The group of dragonflies known as the saddlebags are really apparent around Cape May right now and we're getting many questions at the Northwood Center about them. A number of these dragonfly species are well-known, long-distance migrants and large numbers of them have been appearing at Cape May lately - and will almost certainly continue to be around for a few weeks now. So here's a quick photo guide to identifying the most likely species here:
The 'saddlebags' dragonflies are named after the large, colored patches on their wings that bear a passing resemblance to the saddlebags carried on the sides of a horse or a motorbike. The easiest species to identify is the Black Saddlebags, seen here, as it is the only species you will see here that has black rather than red patches on its wings. The body is also extensively black, with yellowish patches toward the end of the abdomen [photo by Mike Crewe].
The common and widespread red species around Cape May is Carolina Saddlebags, a regular breeding species with us. You are likely to see this species pretty much anywhere right now. Like most saddlebags species, they hunt for long periods on the wing and, when perching, prefer to sit high up on a tree top, making them often difficult to study closely.
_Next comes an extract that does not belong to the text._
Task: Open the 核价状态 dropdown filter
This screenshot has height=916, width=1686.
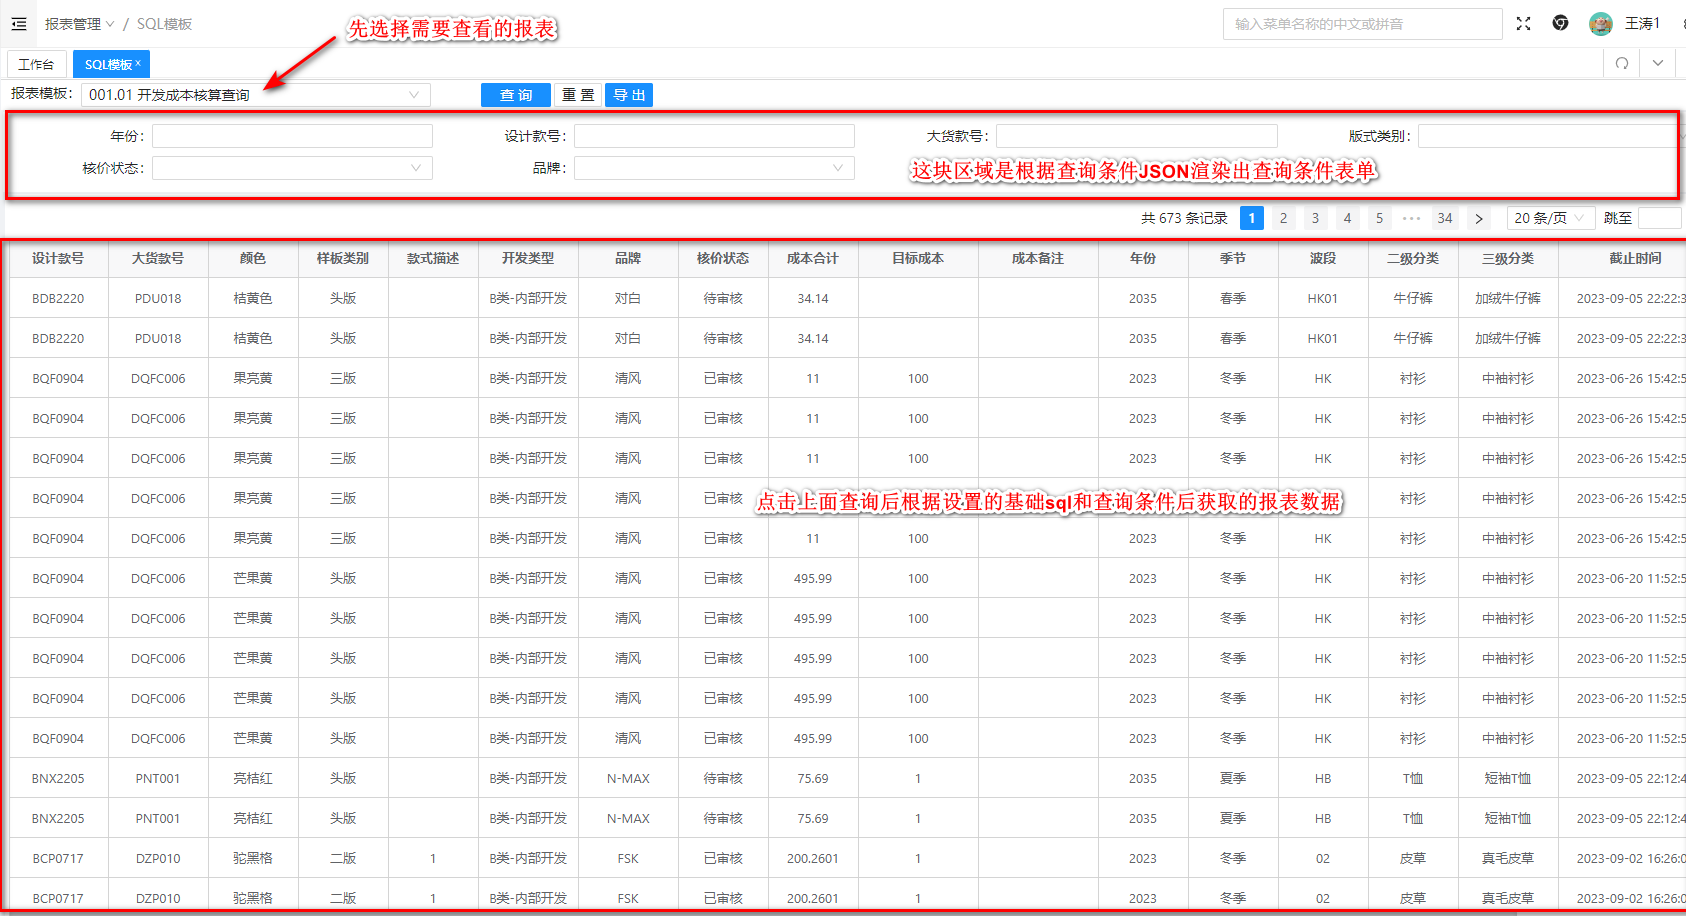Action: tap(292, 168)
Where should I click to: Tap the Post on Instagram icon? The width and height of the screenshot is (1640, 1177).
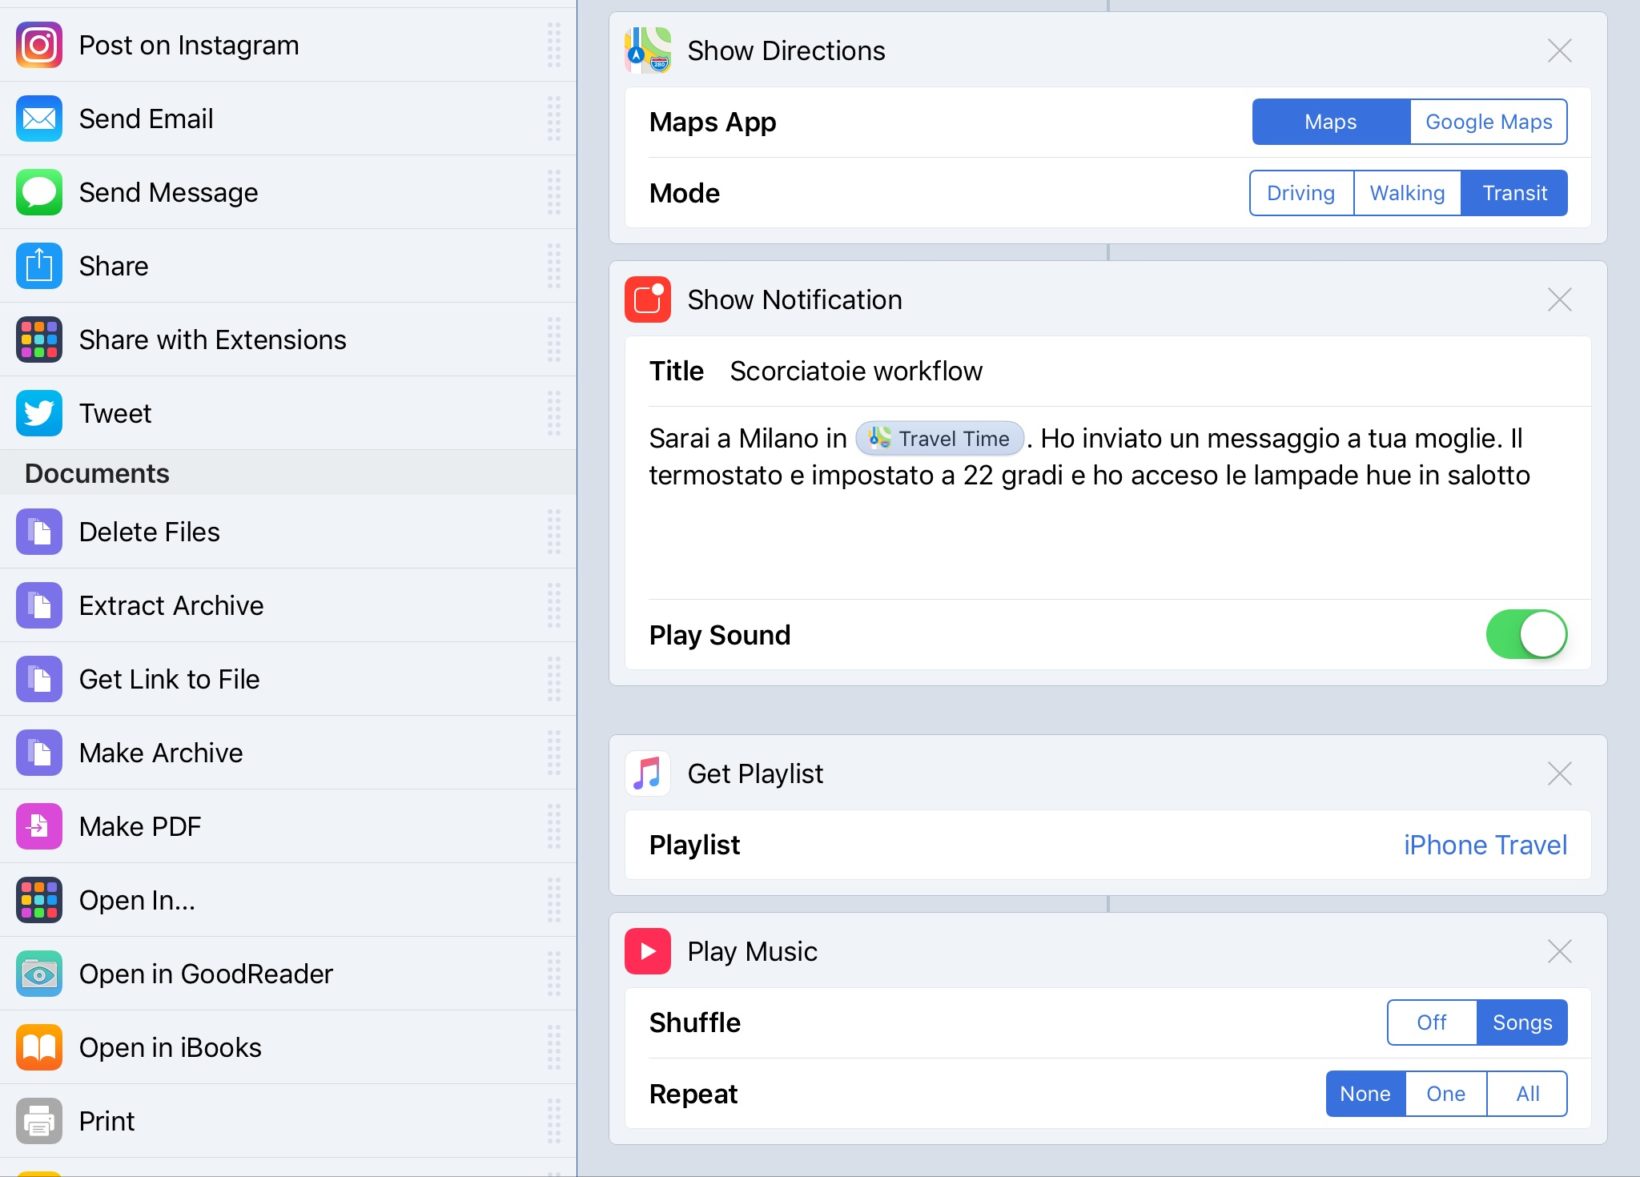(39, 45)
To identify this species from above, note the exact shape of the outer edge of the wing patch - the spiked 'tooth' in the middle of this outer edge has an inward notch on the top side of it, but not on the lower side [photo by Mike Crewe].
When viewed from the side, note that the black patches on the abdomen of a Carolina Saddlebags - especially the larger one, furthest from the tip - continue well down the side of the abdomen [photo by Mike Crewe].
Red Saddlebags is a southern species that is a rare vagrant to Cape May, though it could easily be missed amongst the large numbers of Carolinas, so may be a little more common than records suggest. In this typical view from below, note the shape of the outer edge of the dark wing marking. The spiked 'tooth' in the middle of this outer edge has an inward notch on both the top side and the lower side, making it more obvious than on Carolina Saddlebags. Note also the narrow, pale window toward the front edge of the wing patch which is sometimes useful, but not always noticeable [photo by Mike Crewe].
In this side view of a Red Saddlebags, note that the black patches toward the tip of the abdomen do not extend down the sides. Note also the large, triangular, clear window at the base of the wing which extends into the dark wing patch. This feature is also shown by Black Saddlebags but usually not by Carolina Saddlebags.
Another vagrant to Cape May (and already reported this year by Michael O'Brien) is Striped Saddlebags, which gets its name from the pale stripes on the sides of the thorax on the female (seen here). Males lack this feature, but both sexes show a very much reduced dark patch at the base of the hindwing, appearing as a stripe with a fairly straight outer edge. In many ways, this species is much more like the closely-related Spot-winged Glider, which is another common migrant with us [photo by Mike Crewe].
OK, time to get out there and check out those saddlebags! Identifying the red ones can be tricky and often it is best to just take lots of photos and review them later in the comfort of a cosy armchair!